Please swap "icon" for "button" in the entries starting with the line with "Click description 具有信息发布与传播的能力" and going on through the line with "coord(870,590)", leaving everything else unchanged. Give back only those lines.

----------

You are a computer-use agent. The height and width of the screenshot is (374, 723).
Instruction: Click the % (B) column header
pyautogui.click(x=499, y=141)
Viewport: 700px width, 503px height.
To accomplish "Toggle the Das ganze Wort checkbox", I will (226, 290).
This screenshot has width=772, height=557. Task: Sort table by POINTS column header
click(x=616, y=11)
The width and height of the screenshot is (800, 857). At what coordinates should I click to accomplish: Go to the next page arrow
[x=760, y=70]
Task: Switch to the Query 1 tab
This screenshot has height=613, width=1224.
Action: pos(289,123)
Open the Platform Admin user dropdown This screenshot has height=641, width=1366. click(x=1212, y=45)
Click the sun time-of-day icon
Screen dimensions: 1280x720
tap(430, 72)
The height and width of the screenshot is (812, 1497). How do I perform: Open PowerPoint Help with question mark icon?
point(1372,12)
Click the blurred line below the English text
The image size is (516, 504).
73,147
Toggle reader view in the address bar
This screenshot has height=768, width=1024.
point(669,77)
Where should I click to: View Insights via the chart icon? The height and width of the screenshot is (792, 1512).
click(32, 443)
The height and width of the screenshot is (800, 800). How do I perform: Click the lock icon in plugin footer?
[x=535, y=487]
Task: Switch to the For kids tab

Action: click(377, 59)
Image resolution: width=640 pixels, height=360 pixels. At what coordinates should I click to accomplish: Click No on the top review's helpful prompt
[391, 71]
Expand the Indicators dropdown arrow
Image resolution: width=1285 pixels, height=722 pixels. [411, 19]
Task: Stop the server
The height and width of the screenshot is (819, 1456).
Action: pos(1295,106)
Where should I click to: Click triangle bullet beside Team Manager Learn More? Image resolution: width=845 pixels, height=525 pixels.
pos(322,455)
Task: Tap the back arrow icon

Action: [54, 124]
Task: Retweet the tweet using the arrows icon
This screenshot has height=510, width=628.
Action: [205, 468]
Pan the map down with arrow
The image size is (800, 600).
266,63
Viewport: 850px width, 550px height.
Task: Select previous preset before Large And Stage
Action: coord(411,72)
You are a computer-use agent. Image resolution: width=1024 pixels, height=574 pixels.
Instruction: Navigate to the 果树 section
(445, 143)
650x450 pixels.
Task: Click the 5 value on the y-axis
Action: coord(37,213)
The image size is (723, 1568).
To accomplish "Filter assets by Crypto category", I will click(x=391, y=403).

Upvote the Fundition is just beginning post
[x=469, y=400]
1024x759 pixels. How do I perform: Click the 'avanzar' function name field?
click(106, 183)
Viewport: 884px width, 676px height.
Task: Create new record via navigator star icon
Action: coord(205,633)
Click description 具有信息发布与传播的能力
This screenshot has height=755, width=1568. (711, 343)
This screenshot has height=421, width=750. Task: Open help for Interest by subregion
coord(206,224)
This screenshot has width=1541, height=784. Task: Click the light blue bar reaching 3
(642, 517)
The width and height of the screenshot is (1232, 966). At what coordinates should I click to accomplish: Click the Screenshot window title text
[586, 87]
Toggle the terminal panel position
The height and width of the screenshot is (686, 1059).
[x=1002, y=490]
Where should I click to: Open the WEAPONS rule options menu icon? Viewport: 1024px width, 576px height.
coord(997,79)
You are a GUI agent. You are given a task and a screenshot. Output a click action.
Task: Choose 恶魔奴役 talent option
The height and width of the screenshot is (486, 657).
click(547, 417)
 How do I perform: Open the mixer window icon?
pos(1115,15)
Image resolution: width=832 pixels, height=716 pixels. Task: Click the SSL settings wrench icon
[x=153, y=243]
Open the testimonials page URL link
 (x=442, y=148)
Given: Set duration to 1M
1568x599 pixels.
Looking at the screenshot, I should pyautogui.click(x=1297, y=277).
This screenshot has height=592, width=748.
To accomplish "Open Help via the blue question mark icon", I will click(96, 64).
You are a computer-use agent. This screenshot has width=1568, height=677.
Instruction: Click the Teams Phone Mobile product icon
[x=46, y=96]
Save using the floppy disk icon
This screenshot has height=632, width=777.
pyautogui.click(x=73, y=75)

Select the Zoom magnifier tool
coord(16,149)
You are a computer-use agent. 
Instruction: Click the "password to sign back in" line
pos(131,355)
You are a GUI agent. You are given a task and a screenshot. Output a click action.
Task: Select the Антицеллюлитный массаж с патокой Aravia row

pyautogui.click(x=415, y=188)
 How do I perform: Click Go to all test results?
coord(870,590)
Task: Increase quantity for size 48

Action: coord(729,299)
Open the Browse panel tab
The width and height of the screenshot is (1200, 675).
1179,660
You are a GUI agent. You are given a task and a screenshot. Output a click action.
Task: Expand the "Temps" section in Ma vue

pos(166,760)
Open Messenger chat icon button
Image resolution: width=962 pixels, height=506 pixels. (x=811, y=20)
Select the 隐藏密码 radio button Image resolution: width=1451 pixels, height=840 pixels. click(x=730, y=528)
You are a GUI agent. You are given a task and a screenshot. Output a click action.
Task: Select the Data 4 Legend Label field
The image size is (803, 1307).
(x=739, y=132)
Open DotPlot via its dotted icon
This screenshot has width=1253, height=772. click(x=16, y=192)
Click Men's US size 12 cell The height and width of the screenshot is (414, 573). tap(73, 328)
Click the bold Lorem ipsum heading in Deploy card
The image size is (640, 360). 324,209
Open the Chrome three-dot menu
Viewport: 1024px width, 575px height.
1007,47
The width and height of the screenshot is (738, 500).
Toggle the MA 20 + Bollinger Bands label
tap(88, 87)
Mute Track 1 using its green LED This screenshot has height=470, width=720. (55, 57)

----------

**Task answer:**
Click description 具有信息发布与传播的能力
This screenshot has height=755, width=1568. (711, 343)
This screenshot has height=421, width=750. Task: Open help for Interest by subregion
coord(206,224)
This screenshot has width=1541, height=784. Task: Click the light blue bar reaching 3
(642, 517)
The width and height of the screenshot is (1232, 966). At what coordinates should I click to accomplish: Click the Screenshot window title text
[586, 87]
Toggle the terminal panel position
The height and width of the screenshot is (686, 1059).
[x=1002, y=490]
Where should I click to: Open the WEAPONS rule options menu button? Viewport: 1024px width, 576px height.
coord(997,79)
You are a GUI agent. You are given a task and a screenshot. Output a click action.
Task: Choose 恶魔奴役 talent option
The height and width of the screenshot is (486, 657).
click(547, 417)
 How do I perform: Open the mixer window button?
pos(1115,15)
Image resolution: width=832 pixels, height=716 pixels. Task: Click the SSL settings wrench button
[x=153, y=243]
Open the testimonials page URL link
 (x=442, y=148)
Given: Set duration to 1M
1568x599 pixels.
Looking at the screenshot, I should pyautogui.click(x=1297, y=277).
This screenshot has height=592, width=748.
To accomplish "Open Help via the blue question mark button", I will click(96, 64).
You are a computer-use agent. This screenshot has width=1568, height=677.
Instruction: Click the Teams Phone Mobile product button
[x=46, y=96]
Save using the floppy disk button
This screenshot has height=632, width=777.
pyautogui.click(x=73, y=75)

Select the Zoom magnifier tool
coord(16,149)
You are a computer-use agent. 
Instruction: Click the "password to sign back in" line
pos(131,355)
You are a GUI agent. You are given a task and a screenshot. Output a click action.
Task: Select the Антицеллюлитный массаж с патокой Aravia row

pyautogui.click(x=415, y=188)
 How do I perform: Click Go to all test results?
coord(870,590)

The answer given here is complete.